**TASK BRIEF:** Please print exactly the lines from the line containing "This screenshot has height=424, width=1012." through the end of the data, no more, and keep pictures out of the copy.

**DATA TO USE:**
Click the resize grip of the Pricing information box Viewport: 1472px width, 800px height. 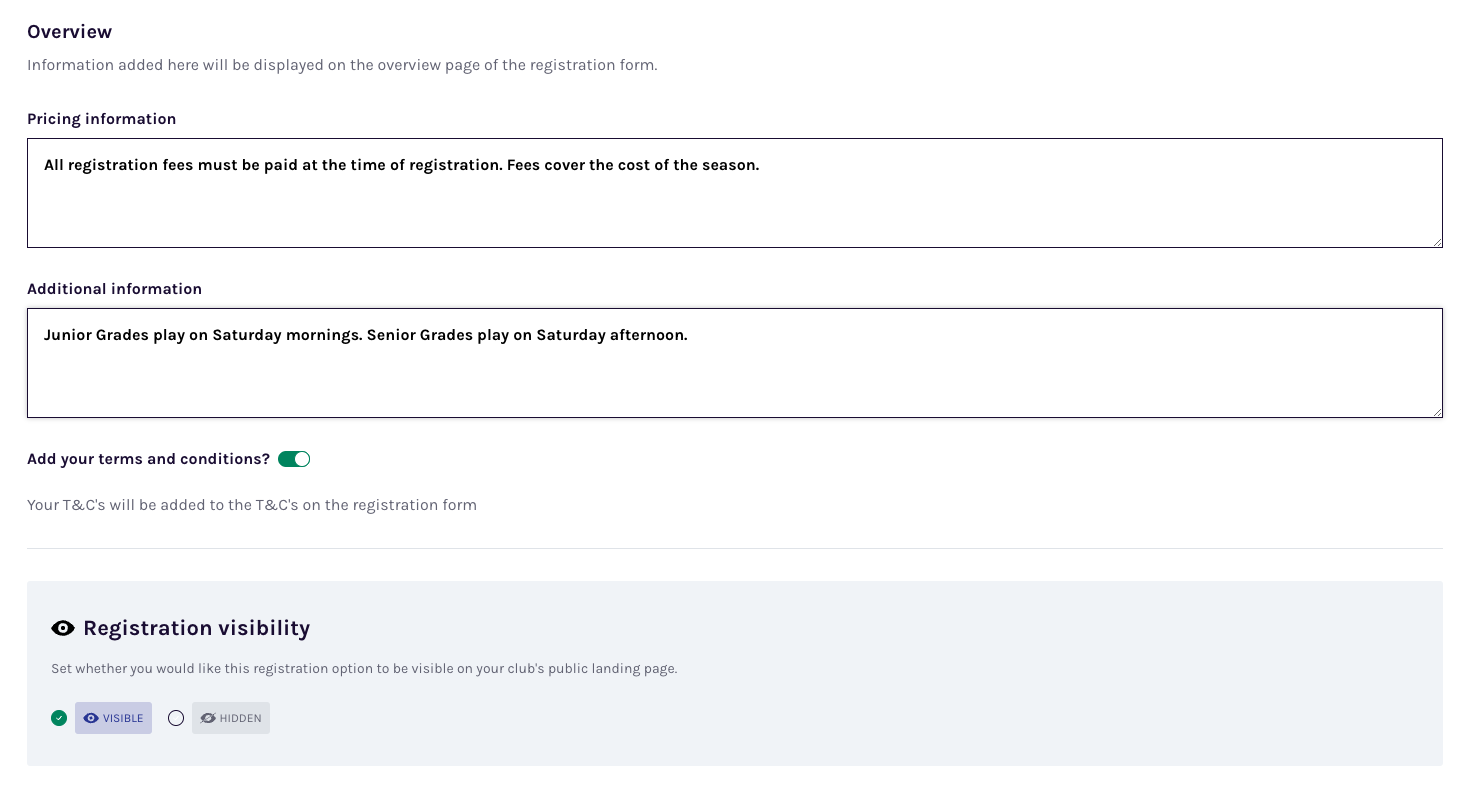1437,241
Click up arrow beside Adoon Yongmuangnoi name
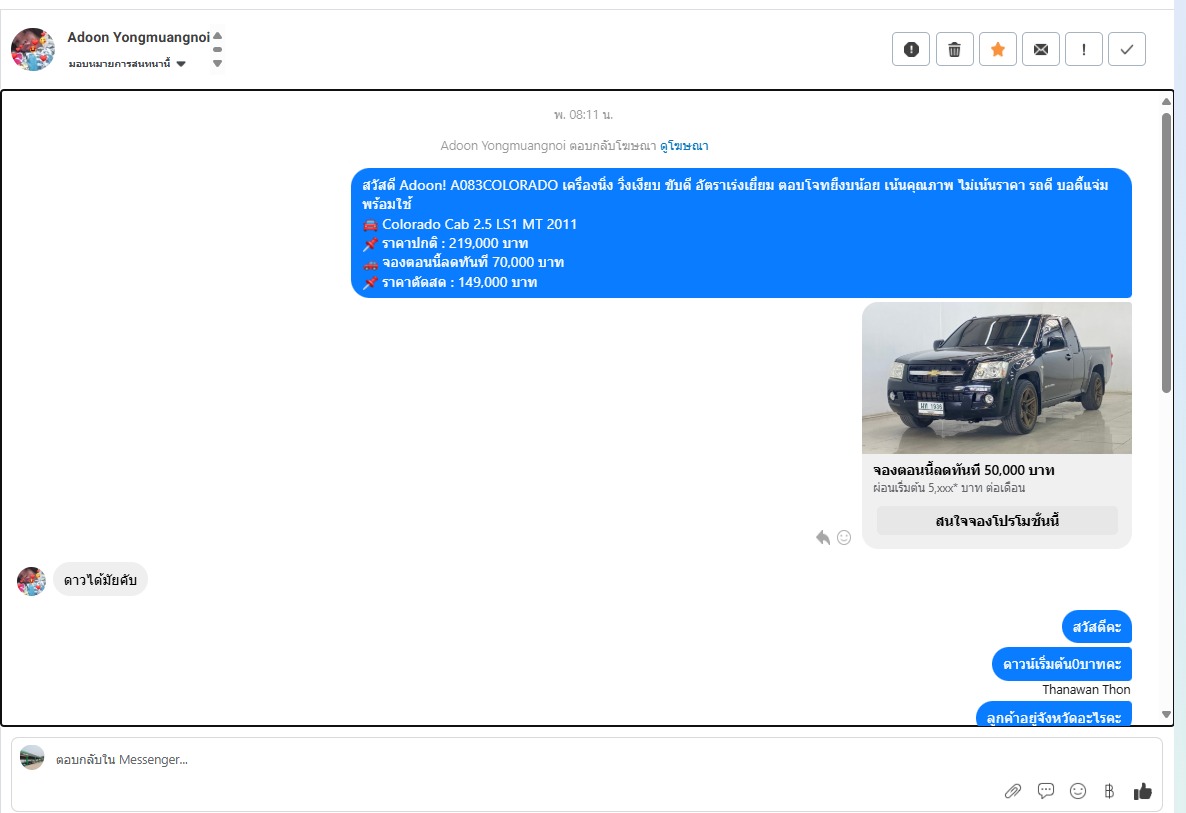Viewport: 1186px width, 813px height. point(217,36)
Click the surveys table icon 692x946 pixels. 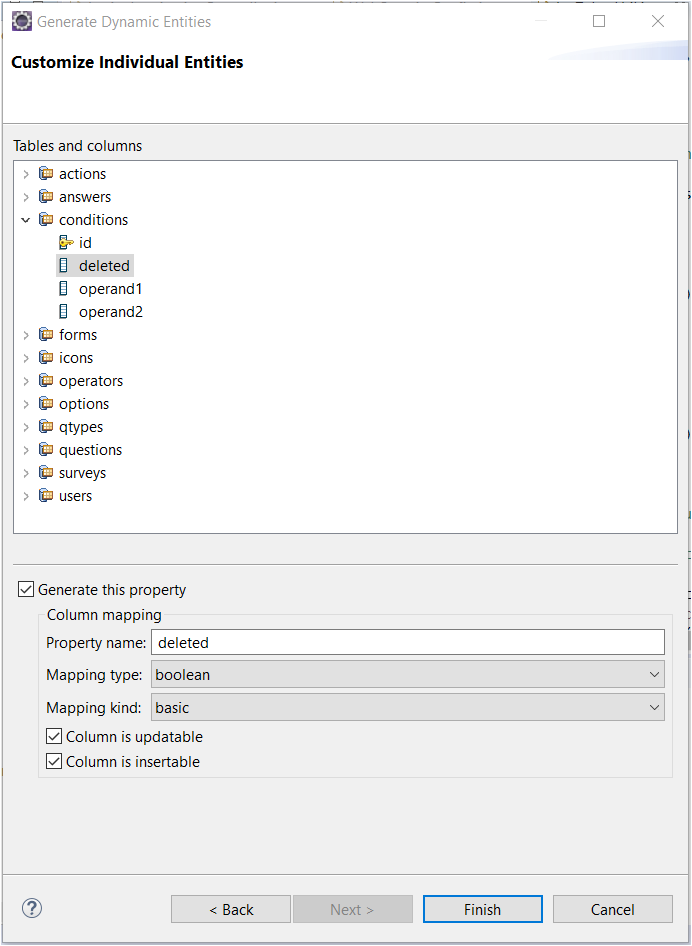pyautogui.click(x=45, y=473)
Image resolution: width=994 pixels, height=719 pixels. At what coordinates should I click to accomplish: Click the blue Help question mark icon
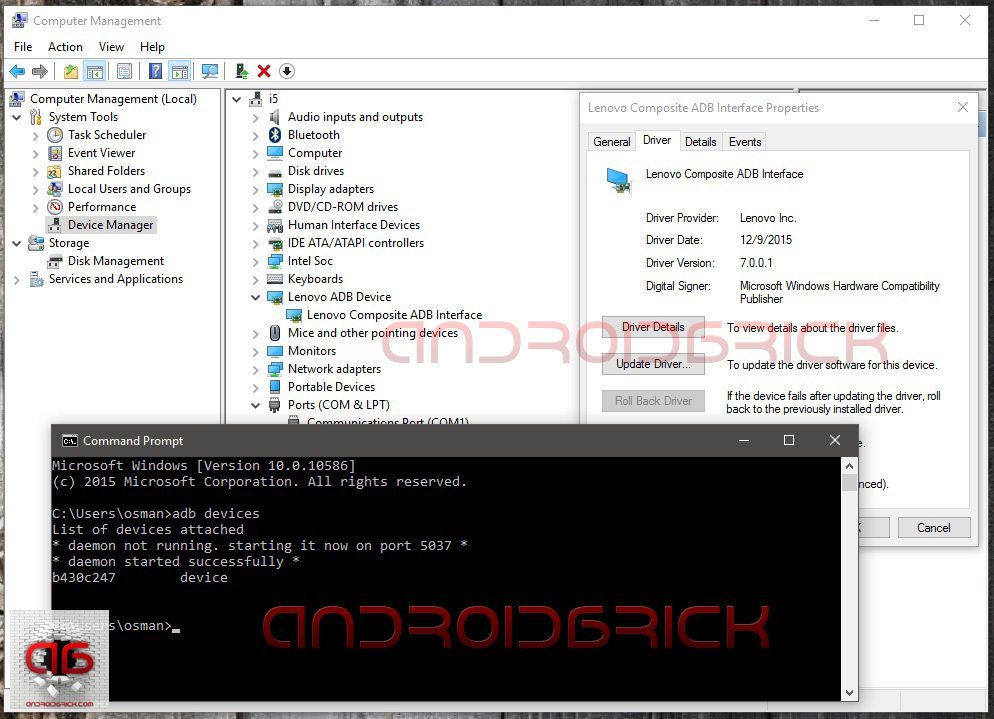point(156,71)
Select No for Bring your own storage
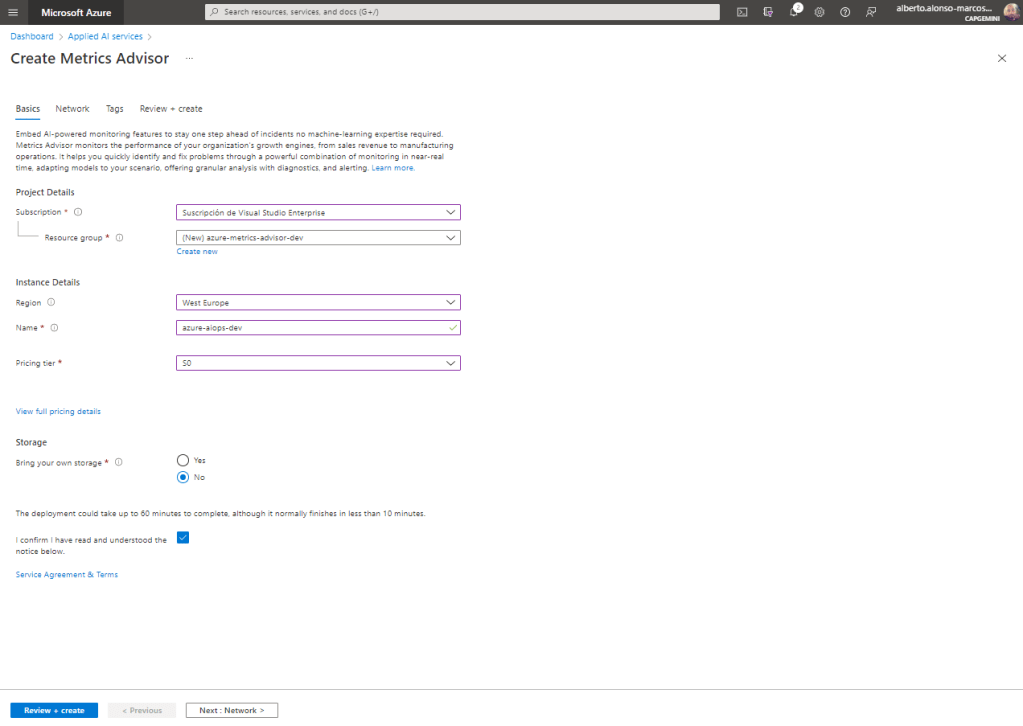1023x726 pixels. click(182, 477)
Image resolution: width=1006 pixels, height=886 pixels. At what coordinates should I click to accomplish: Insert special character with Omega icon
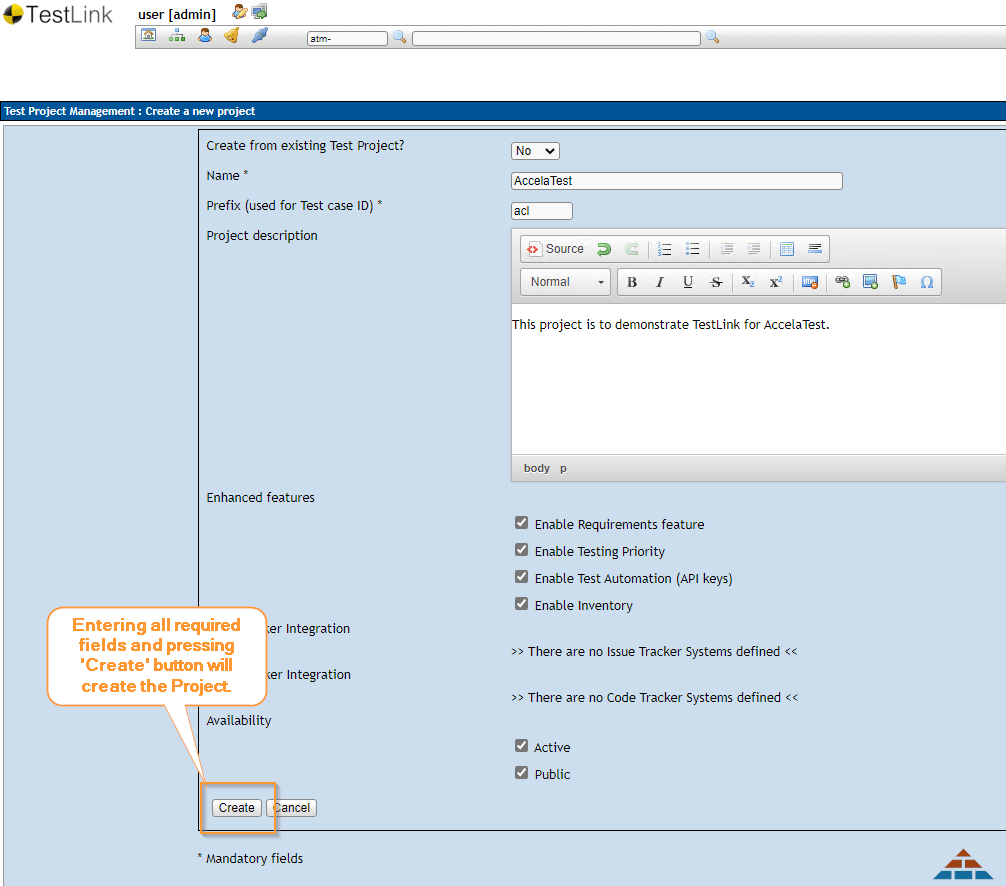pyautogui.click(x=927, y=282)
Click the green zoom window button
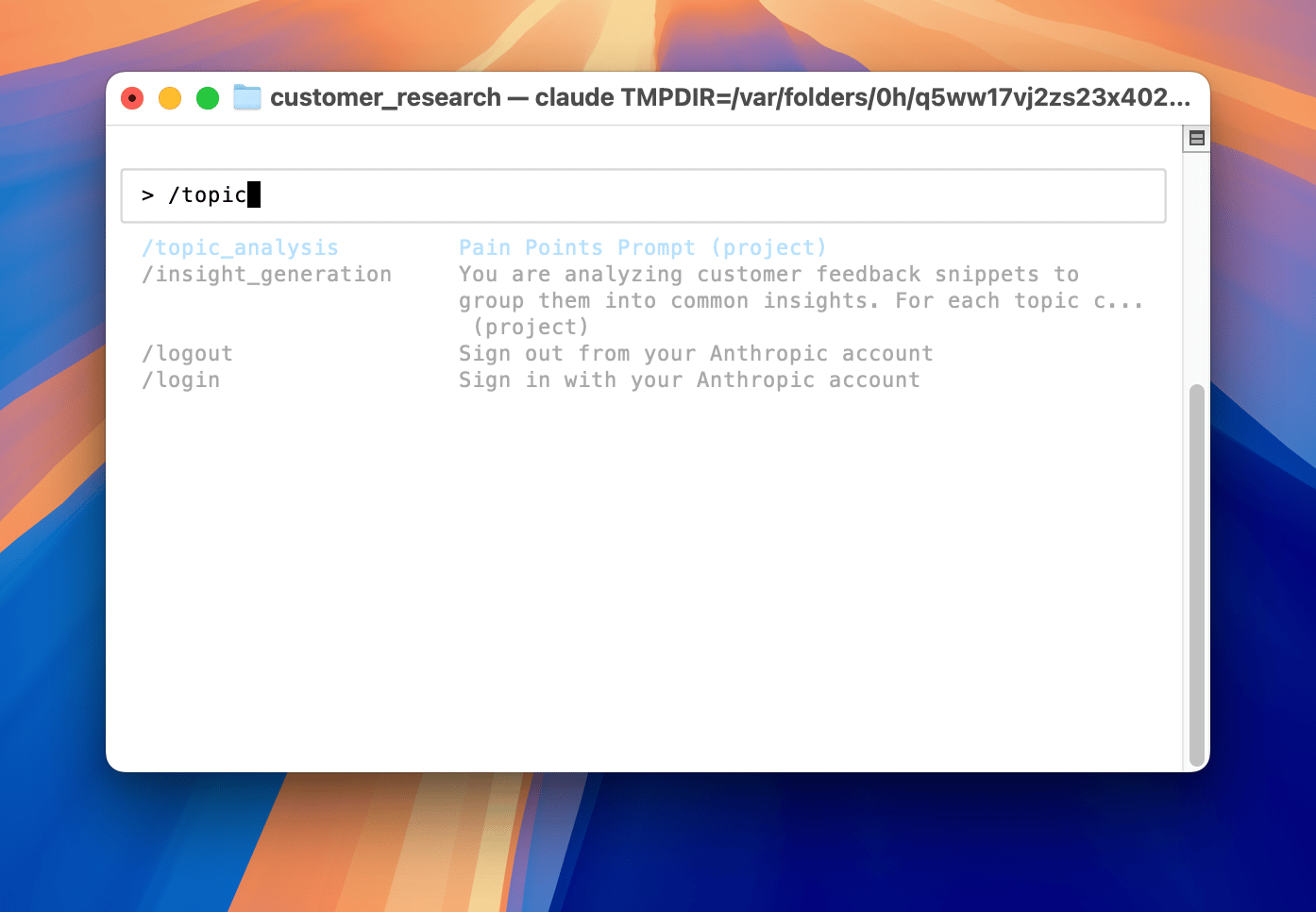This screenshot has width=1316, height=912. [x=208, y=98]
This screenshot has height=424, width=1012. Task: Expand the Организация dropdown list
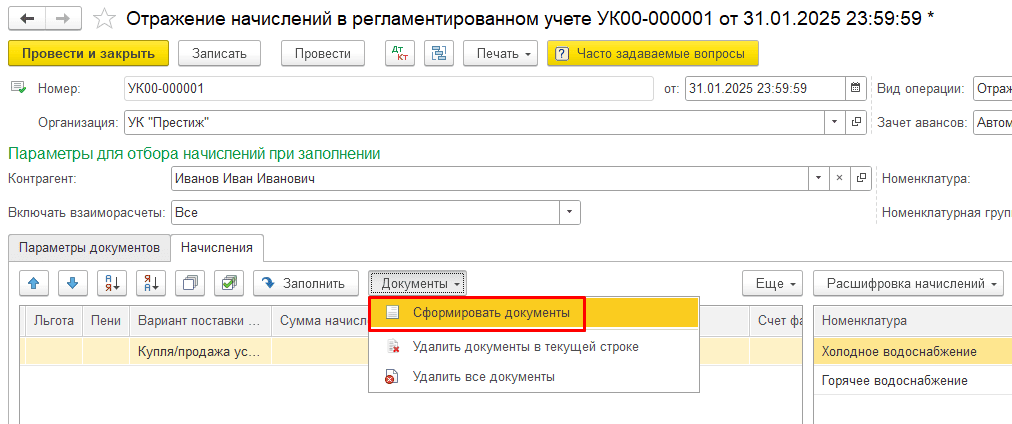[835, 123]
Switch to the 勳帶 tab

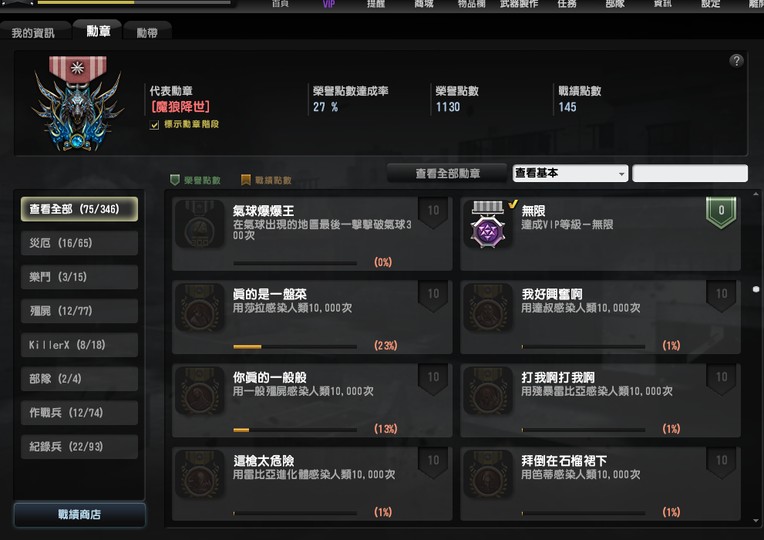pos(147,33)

**EXERCISE OUTPUT:**
This screenshot has height=424, width=1012. Task: Expand the Организация dropdown list
[835, 123]
Switch to the 勳帶 tab

pos(147,33)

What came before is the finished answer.